--- The request ---
Rewrite the lines starting at the line that contains "Identify the location of 'Admin" and ending at the line that contains "The height and width of the screenshot is (426, 758).", replacing "Admin Login" with "Administrator Login" and leaving everything else unchanged.

Items from a dataset:
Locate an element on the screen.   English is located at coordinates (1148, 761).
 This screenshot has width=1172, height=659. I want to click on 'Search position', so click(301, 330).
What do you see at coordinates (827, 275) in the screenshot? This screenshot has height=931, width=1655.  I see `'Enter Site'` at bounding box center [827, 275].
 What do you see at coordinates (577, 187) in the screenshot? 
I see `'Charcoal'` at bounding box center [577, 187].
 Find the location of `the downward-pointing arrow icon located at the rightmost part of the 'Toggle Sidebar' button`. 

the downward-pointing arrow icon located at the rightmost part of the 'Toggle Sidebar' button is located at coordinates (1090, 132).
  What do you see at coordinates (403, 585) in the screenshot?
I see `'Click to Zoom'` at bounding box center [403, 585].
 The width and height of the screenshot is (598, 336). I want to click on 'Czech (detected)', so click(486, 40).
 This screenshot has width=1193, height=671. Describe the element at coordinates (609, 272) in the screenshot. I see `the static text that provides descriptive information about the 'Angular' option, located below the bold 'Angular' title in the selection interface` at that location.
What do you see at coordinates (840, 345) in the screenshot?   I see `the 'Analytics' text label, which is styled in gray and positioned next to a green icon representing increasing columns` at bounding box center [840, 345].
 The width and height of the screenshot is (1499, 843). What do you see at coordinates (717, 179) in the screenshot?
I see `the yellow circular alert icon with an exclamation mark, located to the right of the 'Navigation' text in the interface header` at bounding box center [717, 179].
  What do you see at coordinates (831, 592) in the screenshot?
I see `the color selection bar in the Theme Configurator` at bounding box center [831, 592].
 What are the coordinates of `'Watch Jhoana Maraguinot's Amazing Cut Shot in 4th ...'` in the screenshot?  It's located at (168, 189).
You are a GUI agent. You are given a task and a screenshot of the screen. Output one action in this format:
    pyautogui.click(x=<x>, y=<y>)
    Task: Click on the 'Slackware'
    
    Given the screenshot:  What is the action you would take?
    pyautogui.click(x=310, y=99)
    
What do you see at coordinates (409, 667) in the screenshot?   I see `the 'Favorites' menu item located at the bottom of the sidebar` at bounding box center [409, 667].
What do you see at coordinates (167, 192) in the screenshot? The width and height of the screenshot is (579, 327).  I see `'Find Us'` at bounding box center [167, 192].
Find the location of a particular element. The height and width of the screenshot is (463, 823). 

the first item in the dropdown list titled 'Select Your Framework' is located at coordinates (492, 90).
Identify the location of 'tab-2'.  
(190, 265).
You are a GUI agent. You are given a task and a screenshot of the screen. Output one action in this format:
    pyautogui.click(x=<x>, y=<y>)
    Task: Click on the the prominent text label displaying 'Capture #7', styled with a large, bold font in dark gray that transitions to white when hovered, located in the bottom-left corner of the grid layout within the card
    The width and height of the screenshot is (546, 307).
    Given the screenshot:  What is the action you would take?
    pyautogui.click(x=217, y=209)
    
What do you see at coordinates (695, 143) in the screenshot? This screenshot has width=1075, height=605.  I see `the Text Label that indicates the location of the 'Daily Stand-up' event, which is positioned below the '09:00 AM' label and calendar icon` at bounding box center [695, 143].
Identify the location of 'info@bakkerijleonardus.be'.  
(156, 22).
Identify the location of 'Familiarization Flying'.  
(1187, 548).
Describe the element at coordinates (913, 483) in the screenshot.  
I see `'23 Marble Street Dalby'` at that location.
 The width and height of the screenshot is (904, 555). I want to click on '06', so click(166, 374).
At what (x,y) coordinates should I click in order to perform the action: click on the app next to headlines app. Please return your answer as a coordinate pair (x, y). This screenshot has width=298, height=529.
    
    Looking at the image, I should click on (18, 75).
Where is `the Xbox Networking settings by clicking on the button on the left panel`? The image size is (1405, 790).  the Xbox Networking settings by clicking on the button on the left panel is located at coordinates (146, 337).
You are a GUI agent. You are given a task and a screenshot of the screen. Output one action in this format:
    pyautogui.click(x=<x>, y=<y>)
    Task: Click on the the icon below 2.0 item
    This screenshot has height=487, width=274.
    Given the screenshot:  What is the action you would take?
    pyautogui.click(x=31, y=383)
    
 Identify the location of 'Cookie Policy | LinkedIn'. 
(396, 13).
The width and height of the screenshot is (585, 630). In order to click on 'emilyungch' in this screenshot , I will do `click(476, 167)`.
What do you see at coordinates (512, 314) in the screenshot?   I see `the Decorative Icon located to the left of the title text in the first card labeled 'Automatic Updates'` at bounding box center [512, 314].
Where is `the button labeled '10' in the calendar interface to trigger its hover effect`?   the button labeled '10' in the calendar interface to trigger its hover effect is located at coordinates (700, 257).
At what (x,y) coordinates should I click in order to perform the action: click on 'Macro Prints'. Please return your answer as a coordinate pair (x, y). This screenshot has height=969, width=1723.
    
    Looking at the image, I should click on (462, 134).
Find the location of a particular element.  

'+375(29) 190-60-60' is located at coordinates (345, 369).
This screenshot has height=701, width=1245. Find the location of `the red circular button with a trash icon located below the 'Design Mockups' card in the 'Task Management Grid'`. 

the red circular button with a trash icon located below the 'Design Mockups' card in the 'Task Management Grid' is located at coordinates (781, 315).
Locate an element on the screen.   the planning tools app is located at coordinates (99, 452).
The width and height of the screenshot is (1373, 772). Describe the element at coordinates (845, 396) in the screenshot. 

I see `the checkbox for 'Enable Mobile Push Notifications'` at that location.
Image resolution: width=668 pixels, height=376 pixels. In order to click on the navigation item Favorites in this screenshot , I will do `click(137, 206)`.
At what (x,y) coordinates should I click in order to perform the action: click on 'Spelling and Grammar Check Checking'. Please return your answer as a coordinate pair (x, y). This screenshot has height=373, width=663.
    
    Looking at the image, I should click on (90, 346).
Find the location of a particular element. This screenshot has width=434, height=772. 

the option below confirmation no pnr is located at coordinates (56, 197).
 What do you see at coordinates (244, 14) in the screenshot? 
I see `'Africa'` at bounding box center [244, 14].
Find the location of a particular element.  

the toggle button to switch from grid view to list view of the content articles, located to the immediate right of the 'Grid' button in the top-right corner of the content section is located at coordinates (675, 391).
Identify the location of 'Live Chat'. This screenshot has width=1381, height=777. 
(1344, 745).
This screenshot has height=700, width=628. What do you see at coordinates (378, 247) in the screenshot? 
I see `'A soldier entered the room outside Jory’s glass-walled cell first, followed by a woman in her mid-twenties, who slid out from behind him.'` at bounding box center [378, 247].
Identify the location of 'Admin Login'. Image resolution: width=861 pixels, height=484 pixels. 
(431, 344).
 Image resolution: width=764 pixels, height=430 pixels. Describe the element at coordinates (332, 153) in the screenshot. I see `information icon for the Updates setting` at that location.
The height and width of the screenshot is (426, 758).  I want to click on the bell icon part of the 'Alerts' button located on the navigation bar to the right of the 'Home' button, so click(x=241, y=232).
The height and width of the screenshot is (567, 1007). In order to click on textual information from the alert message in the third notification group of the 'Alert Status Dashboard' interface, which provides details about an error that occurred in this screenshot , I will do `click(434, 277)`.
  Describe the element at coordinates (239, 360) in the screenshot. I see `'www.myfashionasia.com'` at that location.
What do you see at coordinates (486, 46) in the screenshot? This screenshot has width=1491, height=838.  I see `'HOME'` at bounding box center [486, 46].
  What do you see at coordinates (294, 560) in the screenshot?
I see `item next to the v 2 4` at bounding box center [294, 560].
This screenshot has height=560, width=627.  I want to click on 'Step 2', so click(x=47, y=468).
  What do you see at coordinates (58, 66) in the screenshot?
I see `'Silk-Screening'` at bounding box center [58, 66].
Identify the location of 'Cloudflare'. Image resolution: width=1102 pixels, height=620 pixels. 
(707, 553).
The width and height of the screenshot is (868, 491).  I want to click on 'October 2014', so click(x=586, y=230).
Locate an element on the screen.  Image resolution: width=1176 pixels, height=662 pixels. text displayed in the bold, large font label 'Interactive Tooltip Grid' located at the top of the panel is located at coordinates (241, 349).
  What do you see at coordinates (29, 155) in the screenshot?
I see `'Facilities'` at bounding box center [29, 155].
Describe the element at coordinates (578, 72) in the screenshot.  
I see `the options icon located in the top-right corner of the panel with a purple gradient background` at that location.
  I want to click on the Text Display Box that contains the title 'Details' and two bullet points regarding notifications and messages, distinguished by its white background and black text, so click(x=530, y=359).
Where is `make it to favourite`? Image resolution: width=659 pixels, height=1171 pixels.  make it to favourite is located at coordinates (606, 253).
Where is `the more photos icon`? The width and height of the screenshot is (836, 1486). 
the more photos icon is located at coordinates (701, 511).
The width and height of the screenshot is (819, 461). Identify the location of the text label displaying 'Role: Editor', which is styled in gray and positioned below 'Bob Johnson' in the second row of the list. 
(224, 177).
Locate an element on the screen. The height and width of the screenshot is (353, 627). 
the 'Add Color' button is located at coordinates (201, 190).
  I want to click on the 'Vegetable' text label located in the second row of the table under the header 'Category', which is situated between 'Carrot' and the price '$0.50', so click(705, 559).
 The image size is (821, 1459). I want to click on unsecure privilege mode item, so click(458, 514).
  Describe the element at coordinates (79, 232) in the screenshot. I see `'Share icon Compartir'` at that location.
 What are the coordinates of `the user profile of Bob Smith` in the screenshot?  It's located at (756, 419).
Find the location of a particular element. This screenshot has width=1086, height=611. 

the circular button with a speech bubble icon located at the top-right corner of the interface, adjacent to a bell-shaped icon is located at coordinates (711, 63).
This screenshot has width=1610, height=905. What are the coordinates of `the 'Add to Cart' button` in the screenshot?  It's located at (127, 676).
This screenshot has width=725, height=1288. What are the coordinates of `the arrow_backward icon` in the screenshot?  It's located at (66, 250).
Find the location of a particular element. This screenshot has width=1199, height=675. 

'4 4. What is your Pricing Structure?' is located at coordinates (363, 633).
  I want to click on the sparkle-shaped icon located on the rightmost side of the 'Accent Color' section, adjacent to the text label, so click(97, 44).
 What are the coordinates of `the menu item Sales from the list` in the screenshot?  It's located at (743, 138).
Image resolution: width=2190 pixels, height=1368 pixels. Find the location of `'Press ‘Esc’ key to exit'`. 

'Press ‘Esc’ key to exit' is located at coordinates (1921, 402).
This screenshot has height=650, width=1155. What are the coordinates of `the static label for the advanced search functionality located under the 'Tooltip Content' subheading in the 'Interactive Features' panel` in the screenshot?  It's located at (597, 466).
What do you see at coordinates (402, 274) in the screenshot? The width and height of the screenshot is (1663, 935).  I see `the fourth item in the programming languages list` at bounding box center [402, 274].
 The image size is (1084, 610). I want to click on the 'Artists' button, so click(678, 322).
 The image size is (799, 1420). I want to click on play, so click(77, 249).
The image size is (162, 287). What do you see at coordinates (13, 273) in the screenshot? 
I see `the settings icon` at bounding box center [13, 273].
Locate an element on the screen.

--- Response ---
Identify the location of 'Administrator Login'. Image resolution: width=861 pixels, height=484 pixels. 
(431, 344).
 Image resolution: width=764 pixels, height=430 pixels. Describe the element at coordinates (332, 153) in the screenshot. I see `information icon for the Updates setting` at that location.
The height and width of the screenshot is (426, 758).  I want to click on the bell icon part of the 'Alerts' button located on the navigation bar to the right of the 'Home' button, so click(x=241, y=232).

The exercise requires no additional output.